** Opening Provided entries block **

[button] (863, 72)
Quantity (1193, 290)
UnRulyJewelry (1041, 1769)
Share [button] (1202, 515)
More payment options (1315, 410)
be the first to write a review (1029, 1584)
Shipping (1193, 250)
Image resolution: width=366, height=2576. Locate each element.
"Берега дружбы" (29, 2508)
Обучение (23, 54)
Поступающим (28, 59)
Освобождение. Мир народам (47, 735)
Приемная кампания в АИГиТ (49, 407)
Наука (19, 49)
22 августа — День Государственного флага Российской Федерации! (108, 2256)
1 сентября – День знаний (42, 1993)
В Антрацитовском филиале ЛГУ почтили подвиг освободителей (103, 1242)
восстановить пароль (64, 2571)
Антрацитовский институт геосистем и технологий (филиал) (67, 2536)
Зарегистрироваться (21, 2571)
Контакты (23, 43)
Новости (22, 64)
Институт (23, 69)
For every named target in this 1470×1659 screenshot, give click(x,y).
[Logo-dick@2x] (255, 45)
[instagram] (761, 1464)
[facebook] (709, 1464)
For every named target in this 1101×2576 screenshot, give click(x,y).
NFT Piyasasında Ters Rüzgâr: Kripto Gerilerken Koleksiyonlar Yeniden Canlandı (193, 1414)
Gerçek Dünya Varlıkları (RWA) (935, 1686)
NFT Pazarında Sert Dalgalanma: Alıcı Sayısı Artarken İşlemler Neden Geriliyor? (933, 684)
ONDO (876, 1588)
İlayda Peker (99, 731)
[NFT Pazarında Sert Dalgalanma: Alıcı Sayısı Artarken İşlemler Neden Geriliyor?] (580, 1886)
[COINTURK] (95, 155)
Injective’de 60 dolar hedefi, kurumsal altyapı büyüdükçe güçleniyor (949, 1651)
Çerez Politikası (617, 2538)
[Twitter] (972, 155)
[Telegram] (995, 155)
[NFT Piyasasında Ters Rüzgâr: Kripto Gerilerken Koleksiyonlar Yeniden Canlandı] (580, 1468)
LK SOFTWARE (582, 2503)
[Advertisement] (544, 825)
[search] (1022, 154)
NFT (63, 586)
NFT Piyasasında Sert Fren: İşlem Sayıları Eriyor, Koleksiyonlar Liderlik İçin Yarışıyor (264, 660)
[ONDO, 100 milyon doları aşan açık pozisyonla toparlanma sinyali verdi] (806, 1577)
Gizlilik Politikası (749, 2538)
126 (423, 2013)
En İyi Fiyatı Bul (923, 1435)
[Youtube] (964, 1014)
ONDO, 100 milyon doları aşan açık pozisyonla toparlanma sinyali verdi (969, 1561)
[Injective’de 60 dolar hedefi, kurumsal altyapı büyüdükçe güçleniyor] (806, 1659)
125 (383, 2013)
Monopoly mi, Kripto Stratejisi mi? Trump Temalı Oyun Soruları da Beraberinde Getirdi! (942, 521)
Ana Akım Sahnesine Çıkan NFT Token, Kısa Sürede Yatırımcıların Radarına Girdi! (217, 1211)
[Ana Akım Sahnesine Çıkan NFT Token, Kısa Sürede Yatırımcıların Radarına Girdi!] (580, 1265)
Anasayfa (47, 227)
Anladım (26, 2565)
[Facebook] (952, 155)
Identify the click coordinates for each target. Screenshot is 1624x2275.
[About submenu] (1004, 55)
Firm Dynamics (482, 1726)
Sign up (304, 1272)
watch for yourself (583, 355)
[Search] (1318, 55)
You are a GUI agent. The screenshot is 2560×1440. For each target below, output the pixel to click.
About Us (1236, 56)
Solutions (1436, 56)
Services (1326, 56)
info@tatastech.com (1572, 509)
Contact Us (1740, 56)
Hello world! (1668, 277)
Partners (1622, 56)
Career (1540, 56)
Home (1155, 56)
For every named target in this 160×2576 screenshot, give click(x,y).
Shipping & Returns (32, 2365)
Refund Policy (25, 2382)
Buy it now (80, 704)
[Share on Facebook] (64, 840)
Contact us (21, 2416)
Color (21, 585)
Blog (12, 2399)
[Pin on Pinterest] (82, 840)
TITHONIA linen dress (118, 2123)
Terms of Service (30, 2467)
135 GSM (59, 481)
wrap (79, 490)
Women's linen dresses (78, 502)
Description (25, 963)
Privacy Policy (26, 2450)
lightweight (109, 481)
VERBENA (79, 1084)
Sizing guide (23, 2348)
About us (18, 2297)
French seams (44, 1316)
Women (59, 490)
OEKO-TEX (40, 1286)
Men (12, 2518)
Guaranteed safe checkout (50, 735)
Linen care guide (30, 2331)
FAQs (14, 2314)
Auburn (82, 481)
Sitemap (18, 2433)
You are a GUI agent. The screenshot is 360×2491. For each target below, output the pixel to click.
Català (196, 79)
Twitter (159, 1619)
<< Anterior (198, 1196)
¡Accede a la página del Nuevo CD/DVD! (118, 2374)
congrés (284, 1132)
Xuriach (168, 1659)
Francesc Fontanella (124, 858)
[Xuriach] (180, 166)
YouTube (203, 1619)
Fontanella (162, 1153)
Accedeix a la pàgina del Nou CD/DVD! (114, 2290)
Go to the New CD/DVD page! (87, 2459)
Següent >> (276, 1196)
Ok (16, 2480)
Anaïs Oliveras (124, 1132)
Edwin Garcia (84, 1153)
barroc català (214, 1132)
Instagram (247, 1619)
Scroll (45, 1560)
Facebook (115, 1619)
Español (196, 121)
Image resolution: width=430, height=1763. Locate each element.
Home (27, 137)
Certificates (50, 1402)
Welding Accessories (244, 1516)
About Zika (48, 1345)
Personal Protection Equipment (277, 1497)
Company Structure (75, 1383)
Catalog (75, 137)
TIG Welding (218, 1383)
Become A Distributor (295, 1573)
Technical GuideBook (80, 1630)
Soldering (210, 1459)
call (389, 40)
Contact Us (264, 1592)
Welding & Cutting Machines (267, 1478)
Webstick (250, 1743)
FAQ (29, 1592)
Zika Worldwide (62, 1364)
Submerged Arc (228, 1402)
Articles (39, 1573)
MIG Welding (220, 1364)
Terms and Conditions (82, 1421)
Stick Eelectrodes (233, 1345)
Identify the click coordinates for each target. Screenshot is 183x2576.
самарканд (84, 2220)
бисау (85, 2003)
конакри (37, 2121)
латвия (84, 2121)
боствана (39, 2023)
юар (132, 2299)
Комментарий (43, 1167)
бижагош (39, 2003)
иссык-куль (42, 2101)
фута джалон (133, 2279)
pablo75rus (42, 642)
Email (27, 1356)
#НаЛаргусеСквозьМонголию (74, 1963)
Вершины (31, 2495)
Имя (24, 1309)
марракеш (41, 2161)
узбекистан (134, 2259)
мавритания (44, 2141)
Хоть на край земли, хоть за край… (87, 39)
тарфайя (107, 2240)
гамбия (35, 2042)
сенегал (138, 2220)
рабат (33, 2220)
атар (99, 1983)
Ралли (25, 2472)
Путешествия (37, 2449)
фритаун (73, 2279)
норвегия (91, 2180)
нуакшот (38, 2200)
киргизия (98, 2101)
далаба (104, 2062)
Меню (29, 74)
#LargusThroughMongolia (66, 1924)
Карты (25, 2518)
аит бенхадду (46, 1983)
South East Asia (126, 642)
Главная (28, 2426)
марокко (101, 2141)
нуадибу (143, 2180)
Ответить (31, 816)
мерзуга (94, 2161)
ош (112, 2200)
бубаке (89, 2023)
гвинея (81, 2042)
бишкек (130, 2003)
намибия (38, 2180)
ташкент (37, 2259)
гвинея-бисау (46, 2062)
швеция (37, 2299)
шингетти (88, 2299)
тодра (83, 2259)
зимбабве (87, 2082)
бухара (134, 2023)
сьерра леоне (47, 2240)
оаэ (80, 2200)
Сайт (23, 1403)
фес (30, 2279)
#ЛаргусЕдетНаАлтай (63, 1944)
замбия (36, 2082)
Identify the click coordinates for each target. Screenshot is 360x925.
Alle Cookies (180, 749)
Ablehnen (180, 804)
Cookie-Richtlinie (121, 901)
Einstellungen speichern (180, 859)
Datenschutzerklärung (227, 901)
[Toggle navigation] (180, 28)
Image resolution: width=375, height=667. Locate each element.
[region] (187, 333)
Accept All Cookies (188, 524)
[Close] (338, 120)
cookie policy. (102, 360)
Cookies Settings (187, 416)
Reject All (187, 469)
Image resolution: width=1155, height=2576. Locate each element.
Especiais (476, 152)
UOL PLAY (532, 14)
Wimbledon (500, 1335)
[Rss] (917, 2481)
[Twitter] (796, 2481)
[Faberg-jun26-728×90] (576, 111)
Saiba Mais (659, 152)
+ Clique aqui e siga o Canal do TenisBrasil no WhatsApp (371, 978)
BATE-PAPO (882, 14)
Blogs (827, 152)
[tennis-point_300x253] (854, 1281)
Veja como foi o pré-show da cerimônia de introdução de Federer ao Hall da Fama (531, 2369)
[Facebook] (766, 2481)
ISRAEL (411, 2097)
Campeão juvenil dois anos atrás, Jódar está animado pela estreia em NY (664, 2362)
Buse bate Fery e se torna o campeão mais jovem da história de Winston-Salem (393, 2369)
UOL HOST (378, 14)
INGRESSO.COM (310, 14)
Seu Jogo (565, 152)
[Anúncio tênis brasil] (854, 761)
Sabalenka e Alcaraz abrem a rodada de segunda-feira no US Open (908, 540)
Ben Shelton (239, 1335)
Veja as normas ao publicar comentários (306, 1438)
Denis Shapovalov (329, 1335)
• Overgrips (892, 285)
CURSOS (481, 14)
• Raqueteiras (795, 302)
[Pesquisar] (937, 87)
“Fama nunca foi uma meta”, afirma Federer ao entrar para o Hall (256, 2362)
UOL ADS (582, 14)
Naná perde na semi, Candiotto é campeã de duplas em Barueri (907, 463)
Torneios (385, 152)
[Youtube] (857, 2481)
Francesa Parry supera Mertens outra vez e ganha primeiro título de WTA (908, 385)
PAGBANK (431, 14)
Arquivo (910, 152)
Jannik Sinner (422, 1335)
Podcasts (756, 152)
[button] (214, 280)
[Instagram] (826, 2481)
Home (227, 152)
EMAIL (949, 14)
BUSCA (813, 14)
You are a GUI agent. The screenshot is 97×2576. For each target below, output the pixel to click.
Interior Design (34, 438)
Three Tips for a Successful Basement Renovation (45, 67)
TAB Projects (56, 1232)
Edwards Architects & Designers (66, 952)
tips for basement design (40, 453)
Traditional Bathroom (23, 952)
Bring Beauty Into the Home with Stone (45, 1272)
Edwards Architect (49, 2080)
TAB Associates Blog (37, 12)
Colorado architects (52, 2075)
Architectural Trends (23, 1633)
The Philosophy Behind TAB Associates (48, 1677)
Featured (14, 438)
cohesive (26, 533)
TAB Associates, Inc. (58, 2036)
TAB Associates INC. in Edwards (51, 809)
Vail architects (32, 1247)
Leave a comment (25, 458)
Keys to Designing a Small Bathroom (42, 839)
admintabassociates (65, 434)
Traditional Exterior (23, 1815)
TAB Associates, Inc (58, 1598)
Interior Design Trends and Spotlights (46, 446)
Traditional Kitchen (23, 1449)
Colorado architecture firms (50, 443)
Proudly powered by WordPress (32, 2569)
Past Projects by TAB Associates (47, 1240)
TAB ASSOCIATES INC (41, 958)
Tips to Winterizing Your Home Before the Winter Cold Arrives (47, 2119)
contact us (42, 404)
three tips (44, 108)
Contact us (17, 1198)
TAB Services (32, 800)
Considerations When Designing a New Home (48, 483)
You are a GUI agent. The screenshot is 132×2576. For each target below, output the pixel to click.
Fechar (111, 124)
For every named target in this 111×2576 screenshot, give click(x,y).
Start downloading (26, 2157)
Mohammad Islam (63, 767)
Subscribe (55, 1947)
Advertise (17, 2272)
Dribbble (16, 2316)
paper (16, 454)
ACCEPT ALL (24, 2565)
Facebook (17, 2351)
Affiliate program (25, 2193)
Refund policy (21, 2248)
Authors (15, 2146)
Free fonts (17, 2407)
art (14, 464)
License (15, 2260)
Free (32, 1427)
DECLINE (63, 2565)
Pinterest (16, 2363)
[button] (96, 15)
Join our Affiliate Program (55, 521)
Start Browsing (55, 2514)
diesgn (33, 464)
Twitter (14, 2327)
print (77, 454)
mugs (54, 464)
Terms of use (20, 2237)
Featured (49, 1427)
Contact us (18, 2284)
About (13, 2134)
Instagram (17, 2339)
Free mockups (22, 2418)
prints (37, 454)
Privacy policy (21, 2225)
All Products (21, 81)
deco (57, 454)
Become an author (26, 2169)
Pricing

** Closing Provided entries block **

Prompt:
A verbatim transcription is needed of the lines above, starting at the line with "BUSCA (813, 14)" and ending at the line with "Leave a comment (25, 458)", both included, and of nothing else.

Your response:
BUSCA (813, 14)
You are a GUI agent. The screenshot is 97×2576. For each target below, output the pixel to click.
Interior Design (34, 438)
Three Tips for a Successful Basement Renovation (45, 67)
TAB Projects (56, 1232)
Edwards Architects & Designers (66, 952)
tips for basement design (40, 453)
Traditional Bathroom (23, 952)
Bring Beauty Into the Home with Stone (45, 1272)
Edwards Architect (49, 2080)
TAB Associates Blog (37, 12)
Colorado architects (52, 2075)
Architectural Trends (23, 1633)
The Philosophy Behind TAB Associates (48, 1677)
Featured (14, 438)
cohesive (26, 533)
TAB Associates, Inc. (58, 2036)
TAB Associates INC. in Edwards (51, 809)
Vail architects (32, 1247)
Leave a comment (25, 458)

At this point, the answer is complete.